In our own words #29: “It began as an exciting adventure.”

In our own words #29: “It began as an exciting adventure.”

A boy sets foot on board without shoes. The only luggage he carries with him is the hope for a better future and the memories of his family he left behind over 6 months ago. He was enslaved in Libya. He managed to flee over the sea. His passport was left behind.

Samir* is 17 and he has already experienced hardship like few people his age have. The last months have robed him of the boyish naivety.

He grew up in a village in the region of Sylhet, deep in the rolling hills of North-Eastern Bangladesh. The region is famous for its lush tropical forest in the valleys and it’s innumerable tea plantations hugging every hill.

If it were up to him, he would have liked to continue his education, to take care of his parents and to play with his little brother, who just turned 6. But that is no longer possible. He has embarked on a very difficult journey.

His story begins one morning in spring, four years ago. Samir’s father informs the family that he has been diagnosed with a weak heart and that he can no longer work. For as long as Samir could remember, his father had been driving customers around on his brightly painted rickshaw. Driving these three-wheeled bicycles with a customer is very hard labour, particularly during the rainy season when the unpaved dirt tracks of the Bangladeshi countryside turn into deep trails of mud.

Farming and small-scale aquaculture is the only source of calories for millions of rural Bangladeshis. Yet, Samir’s family owns no land or fishpond. Now that father can no longer work, it is the boy’s duty to care fore his family. He is twelve.
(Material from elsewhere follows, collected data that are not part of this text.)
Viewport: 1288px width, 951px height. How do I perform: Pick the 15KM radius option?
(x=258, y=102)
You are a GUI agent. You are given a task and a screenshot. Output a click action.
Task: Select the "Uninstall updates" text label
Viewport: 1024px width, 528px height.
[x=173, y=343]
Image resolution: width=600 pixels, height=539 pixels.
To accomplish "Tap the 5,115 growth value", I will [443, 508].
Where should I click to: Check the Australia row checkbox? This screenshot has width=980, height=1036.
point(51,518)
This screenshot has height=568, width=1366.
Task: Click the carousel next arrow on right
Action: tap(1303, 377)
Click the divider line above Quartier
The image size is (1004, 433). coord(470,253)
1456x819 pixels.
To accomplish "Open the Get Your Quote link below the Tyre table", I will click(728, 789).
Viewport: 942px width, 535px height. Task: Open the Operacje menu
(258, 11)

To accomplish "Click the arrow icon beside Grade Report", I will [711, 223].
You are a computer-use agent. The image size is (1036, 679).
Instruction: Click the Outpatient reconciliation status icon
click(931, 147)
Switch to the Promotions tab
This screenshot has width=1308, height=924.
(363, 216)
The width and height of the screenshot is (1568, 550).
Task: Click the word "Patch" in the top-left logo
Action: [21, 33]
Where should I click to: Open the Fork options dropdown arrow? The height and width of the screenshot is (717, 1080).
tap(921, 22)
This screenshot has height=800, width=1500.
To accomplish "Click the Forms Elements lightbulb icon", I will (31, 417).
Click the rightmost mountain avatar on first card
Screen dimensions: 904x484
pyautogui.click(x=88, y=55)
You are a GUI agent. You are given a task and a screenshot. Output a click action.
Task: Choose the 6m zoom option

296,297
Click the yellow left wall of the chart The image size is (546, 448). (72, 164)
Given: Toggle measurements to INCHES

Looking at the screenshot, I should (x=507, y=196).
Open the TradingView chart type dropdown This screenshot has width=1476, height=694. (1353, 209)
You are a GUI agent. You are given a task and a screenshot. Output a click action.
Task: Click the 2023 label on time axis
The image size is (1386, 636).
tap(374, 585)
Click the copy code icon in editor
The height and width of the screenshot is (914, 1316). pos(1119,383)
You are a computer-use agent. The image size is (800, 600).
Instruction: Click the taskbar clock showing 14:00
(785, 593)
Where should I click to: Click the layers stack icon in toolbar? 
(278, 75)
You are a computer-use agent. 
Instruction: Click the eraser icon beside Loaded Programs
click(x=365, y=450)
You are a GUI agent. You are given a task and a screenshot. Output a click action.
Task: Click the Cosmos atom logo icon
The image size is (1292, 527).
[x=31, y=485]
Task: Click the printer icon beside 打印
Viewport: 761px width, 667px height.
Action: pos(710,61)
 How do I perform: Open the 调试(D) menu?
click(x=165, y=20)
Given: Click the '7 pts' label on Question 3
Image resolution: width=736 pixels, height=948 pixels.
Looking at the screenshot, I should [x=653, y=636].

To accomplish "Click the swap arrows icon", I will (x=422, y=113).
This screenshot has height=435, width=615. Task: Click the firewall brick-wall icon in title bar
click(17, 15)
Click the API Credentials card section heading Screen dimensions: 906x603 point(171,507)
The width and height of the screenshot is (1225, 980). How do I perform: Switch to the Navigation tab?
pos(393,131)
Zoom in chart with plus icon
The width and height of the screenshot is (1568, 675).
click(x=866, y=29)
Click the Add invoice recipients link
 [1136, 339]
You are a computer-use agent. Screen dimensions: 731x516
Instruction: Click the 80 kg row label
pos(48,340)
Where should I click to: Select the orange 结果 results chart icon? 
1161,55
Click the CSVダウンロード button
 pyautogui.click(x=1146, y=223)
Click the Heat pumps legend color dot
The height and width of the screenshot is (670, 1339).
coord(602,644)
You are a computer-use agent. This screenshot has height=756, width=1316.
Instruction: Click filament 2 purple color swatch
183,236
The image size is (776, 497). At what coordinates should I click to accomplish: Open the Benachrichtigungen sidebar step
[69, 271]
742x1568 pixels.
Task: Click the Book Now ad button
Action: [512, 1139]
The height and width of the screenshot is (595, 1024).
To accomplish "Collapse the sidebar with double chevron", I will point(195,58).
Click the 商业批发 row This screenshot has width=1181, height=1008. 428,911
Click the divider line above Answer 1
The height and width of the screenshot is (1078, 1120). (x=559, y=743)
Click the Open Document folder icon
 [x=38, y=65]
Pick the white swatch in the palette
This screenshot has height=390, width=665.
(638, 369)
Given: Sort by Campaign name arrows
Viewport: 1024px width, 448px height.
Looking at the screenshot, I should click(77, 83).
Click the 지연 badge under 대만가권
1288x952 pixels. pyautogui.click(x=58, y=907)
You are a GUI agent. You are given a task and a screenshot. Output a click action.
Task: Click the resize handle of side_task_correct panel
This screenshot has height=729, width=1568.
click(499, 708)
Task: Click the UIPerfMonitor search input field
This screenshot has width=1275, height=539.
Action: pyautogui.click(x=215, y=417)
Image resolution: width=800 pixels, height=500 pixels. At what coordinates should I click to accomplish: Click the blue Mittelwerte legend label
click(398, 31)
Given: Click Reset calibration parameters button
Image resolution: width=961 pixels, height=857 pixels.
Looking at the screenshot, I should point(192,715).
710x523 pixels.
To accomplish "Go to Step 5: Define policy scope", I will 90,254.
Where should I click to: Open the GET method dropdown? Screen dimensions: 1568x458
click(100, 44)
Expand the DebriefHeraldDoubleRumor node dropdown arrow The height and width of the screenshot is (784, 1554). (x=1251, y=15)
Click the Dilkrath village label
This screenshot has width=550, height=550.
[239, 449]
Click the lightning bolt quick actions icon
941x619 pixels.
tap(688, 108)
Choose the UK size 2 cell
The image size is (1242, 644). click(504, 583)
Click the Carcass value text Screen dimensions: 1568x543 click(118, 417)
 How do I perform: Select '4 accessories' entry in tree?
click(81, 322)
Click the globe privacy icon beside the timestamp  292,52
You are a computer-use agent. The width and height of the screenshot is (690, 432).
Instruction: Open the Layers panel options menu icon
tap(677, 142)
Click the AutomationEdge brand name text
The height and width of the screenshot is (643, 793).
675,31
At school, history was his favourite subject. “I always liked history, it opened up a larger world to me”, he explains. But since he has to support his family, he drops out of school after the seventh grade. As the boy is not strong enough to pull his fathers rickshaw, the headmaster offers him the occasional jobs at the school, where he helps with all the little things that needs fixing.

His former teacher Panna, who Samir recalls fondly, continues to teach him English after-hours. “I wanted to learn English, to be able to communicate with the world”, he remembers. Samir is not particularly strong, but he is a bright and curious child. He learns the language quickly. He is good-natured and innocent. This juvenile naivety will cost him dearly.

Two years later – Samir is now 16 – he is standing in a popular tea-stall near his house. It’s crowded and a stranger, who has just moved into the neighbourhood, starts a conversation with him. During their chat the newcomer explains that he has just returned from Libya. The boy is told of these incredible salaries paid in Libya: “five-times higher than in the Bangladeshi capital!” His head is filling up with dreams of a better future for himself and his family.

When asked if he can remember or describe the moment he decided to leave, he shyly looks away. He does not want to remember this ill-fated decision. The family borrows the money for the trip. Around €4000. Two-and-half times the annual salary of an average Bangladeshi household.

It begins as an exciting adventure. It’s his first trip to the capital Dhaka; his first time at the nearly renovated Hazrat Shahjalal International Airport; his first flight. “I was a little bit scared when the plane started to climb. Once it stopped though, I really liked it.” he explains with a big smile on his face.

Asked about his first impressions of Libya he recalls the arrival hall of Tripoli International Airport. A soldier wearing sunglasses, lazily leaning against the wall, smoking, next to a no-smoking sign. He is being taken to a dormitory somewhere in the capital. Others Bangladeshis from the same flight are with him. Their mood is cheerful; they are excited about having arrived and eager to begin their new job.

Samir begins to work in one of the capital’s many bakeries, situated in a poorer peripheral district of Tripoli. His new boss takes his passport for “safekeeping” he is being told. He works 13-hour shifts and receives two meals a day. At the end of the first month, he is told that he will be paid the following month. After another four weeks, he asks again for his salary. He is told not to worry. When he starts insisting that he wants his money now. He is being taken into the courtyard. A gun is being put to his head, and the boss and one of his relatives start yelling at him. Samir only speaks Bangla and English, they shout at him in Arabic.

That’s when he decides that he needs to flee.

He is terrified to go to the embassy. He has heard rumours that if he is caught without a passport on the streets of the capital he will be put into prison. The stories about Libyan detention centres circulating amongst migrants are terrifying. But where can he go? He has no money, no passport. Together with some fellow Bangladeshis, he chooses to escape over the sea.

Asked about how he paid the smugglers for his passage. He looks down; he does not want to talk about this.

It is 10.30am. Six months after he left the green hills of Sylhet, he climbs barefoot aboard the rescue vessel Aquarius. Together with 85 other people, Samir was just rescued from a rubber boat 25 miles off the cost of Libya.  The wind is picking up. By noon the waves have reached 3 meters. They would not have survived another 90 minutes out on the water. But Samir is going to live.

* For protection reason the name has been changed.